3. Standardized “Simple Choice” Plans will disappear
For 2017 and 2018, the Centers for Medicare and Medicaid Services (CMS) has encouraged insurers to offer specific plans that cover a number of services “pre-deductible” by offering to prominently display these plans as “Simple Choice” plans on healthcare.gov. In these plans, consumers pay flat copayments for services such as doctor visits and generic drugs without first meeting a deductible. This makes basic care more affordable. (Consumers still may face a deductible for other services, such as hospital care.) Under the final rule, Simple Choice plans will disappear in 2019. Consumers may have a hard time finding plans that offer pre-deductible services or lose access to them entirely.

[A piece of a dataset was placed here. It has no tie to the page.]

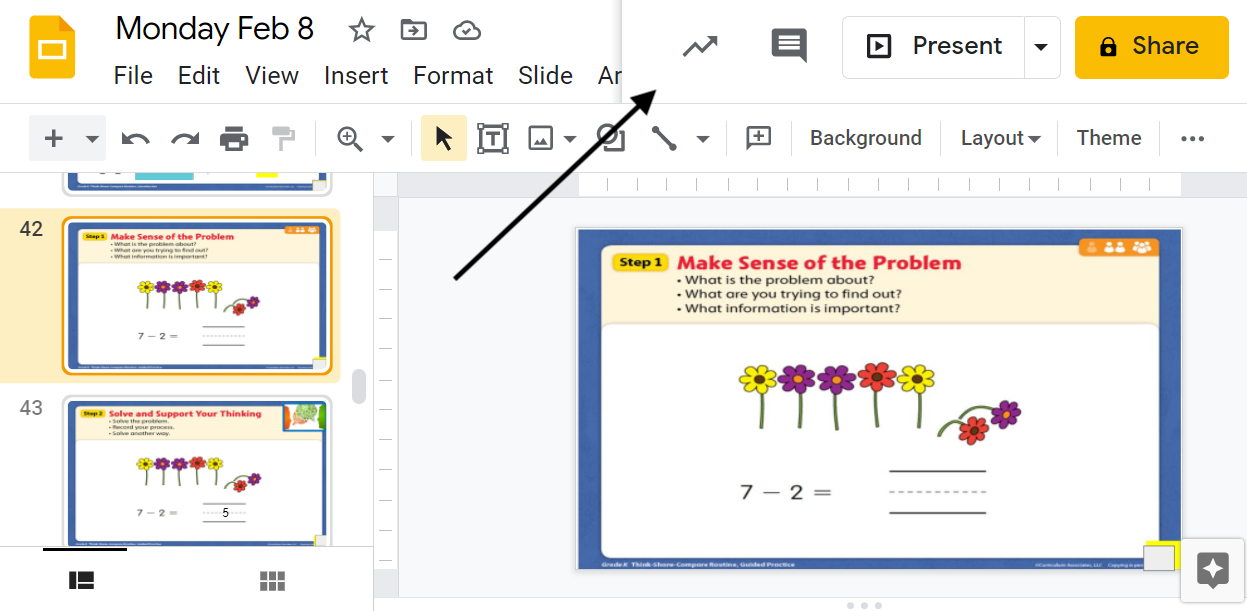1247x611 pixels.
Task: Select the shape tool
Action: pos(610,137)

4. Network adequacy standards could weaken
The rule unravels federal network adequacy requirements that hold insurers in federally facilitated marketplaces and state-based marketplaces that use the federal marketplace website accountable for delivering adequate access to providers. Instead of relying on specific provider network adequacy standards set as a minimum floor by CMS, all states will now be responsible for setting their own network adequacy standards as long as they meet a broad “reasonable access standard.”
If state law or regulations do not give the state’s regulators the authority to review network adequacy, the rule proposes to rely on the insurance company receiving “accreditation” (commercial, Medicaid, or exchange) from a CMS-recognized accrediting entity. Networks can be approved for unaccredited insurers if they submit an access plan that shows the issuer meets requirements consistent with the National Association of Insurance Commissioners (NAIC) network adequacy model act.
By undoing federal protections, the rule would lead to patchwork accountability processes for insurance networks across the country, leaving some consumers with insufficient access to providers. Without a federal floor, states should ensure they have clear, quantitative network adequacy standards in place so that people have guaranteed access to the health care providers they need once they enroll in coverage.
5. Insurers could keep more money for profits
Current medical loss ratio (MLR) requirements generally require insurers in the individual market to spend at least 80 percent of premium dollars for health care and quality assurance; they can keep up to 20 percent of premium dollars for administration, quality improvement, and profits. If a state asserts that its individual insurance market is unstable, CMS can adjust this ratio, but to invoke this flexibility CMS must examine a number of factors including the likely impact on consumers’ costs and whether the insurers are already solvent and profitable before approving a change. The rule weakens these requirements for adjusting MLR requirements, making it easier for marketplace insurers to gain approval for excessive profits driven by premium hikes.
Additionally, the rule requires insurers to justify and regulators to review only of proposed premium rate increases that are at least 15 percent, instead of the current standard that states or the federal government review proposed premium increases of 10 percent or more.
Altogether, the final rule is bad news for consumers. Building on other efforts of the administration to sabotage health care, this rule will decrease access and increase health care premiums at a time when people are asking for the exact opposite from their leaders.
It is now up to advocates, state regulators, exchange administrators, and health insurers to come together to ensure the benefits and protections consumers need continue despite the harmful actions in this rule.